I dont understand how people can just be here one moment and gone another,
how families can be destroyed, how children can be taken away in a matter of seconds, how all of this causes hurt in our hearts, how our hearts break in half because of something that makes no sence to us at all.

How no matter how hard we try to keep these memories close to our hearts, sooner or later they find away of fading.
We try to keep there smell around, for the sake of believing that they are still here. But eventually that smell goes away,

I have sat here so many times, i just dont understand why you had to leave, why i was there and there was nothing i could do.....
i miss you :(

Monday, August 16, 2010

.. I'm making my way b a c k

Thursday, August 5, 2010

"disaster in a bottle.:"

We all make mistakes at some points in our lives, some are just bigger than others, some actually make a difference.
Some mistakes just come and go within a day, where we just let it go and we move on, but others stick with yeah for a while before it feels like its seperated from you.

Mistakes are mistakes.. its what writes your past, and what writes your future. Mistakes are little obsticles in life that we choose to walk through, and in the end its usually just this big big overwhelming weight of regret. That we carry around each day, some are more heavy than others.

We are told to take chances, and so we do, sometimes alot of thought is put into these steps of chance, and sometimes there is no thought at all.

So we walk around with this huge weight over our shoulder, and we forget how we even got to this place.

Could just numerous little drops of mistakes, regret, fear, questions, popularity, insecurity, failure, depression, lonelyness, ambitiousness, and curiosity actually fit into one bottle?

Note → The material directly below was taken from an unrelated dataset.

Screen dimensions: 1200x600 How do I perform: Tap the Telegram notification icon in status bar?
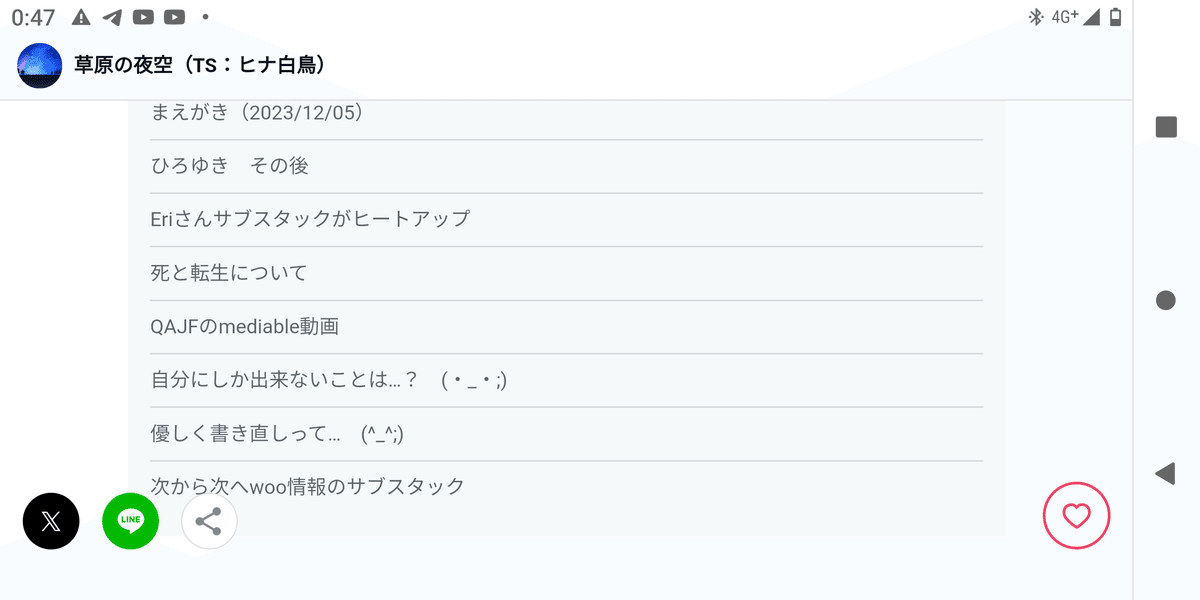tap(112, 17)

Could that bottle actually change the rest of the steps that you take in life? Could it change everything?

Too many times when we make a mistake, we tend to forget who we are, so we give up, we lose that ability to hold onto hope. We tend to just fall into old patterns, we tend to just make more mistakes, and instead of finding the way out of things, and the light, we stay in the place we are, because its the person you know now, its the girl you have become familiar with, its the girl that all your friends know now.

so how do you get out?

Do you pick that bottle up and drop it so that all the drops of mistakes, regret, fear, questions, popularity, insecurity, failure, depression, lonelyness, ambitiousness, and curiosity all pour out of this bottle?
The one thing that go you to this dark place.

Just amounts of disaster filled in a bottle.

Do you walk this new life? Still with that weight on your shoulder, and that bottle in your hand.

Or do you find away out?
What is the way out?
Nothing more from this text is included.